The above table presents a summary of the regression results under H0 and H1. The null hypothesis H0: γ3 = 0 is rejected at the 5% level of significance, with the coefficient estimate of 0.033, t-statistic of 2.31, and p-value of 0.027. Hence, based on the p-value criterion, the length of sunlight affects the stock return with statistical significance: the stock return is expected to increase by 0.033% in response to a 1-unit increase in the length of sunlight.
While this is evidence against the implications of stock market efficiency, it may be argued that whether this effect is large enough to be practically important is questionable.

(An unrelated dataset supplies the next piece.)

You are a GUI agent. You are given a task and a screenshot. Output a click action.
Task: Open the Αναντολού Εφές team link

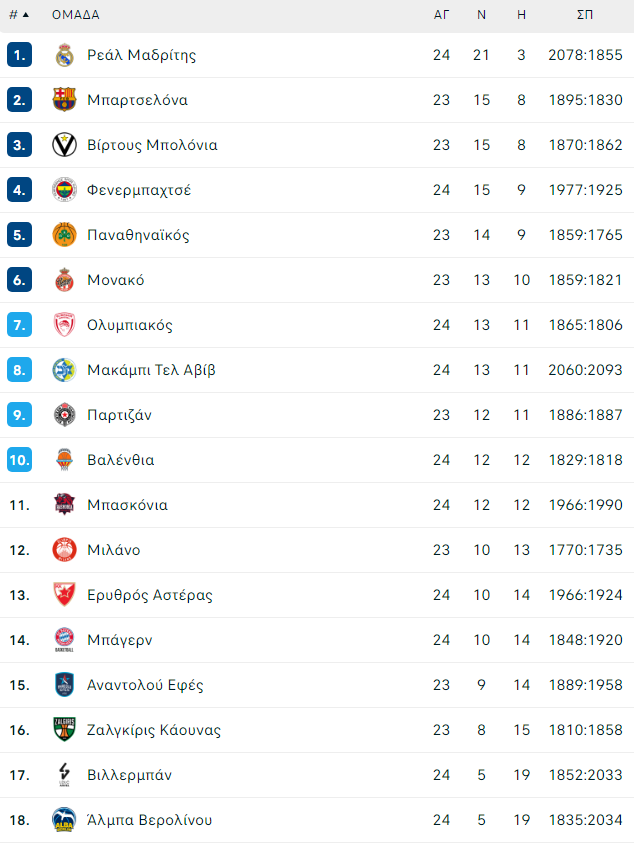pos(146,685)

The values of the alternative measures and the corresponding decisions are given below:
Note that P10 and p2 are calculated under the assumption that P(H0)=P(H1), which means that the researcher is impartial between H0 and H1 a priori. It is clear from the results in the above table that all of the alternatives to the p-value criterion strongly favours H0 over H1 or cannot reject H0 at the 5% level of significance. Harvey’s (2017) Bayesianized p-value that indicates rejection of H0 at the 10% level of significance.
Hence, we may conclude that the results of Kamstra et al. (2003), based solely on the p-value criterion, are not so convincing under the alternative decision rules. Given the questionable effect size and nearly negligible goodness-of-fit of the model (R² = 0.056), the decisions based on these alternatives seem more sensible.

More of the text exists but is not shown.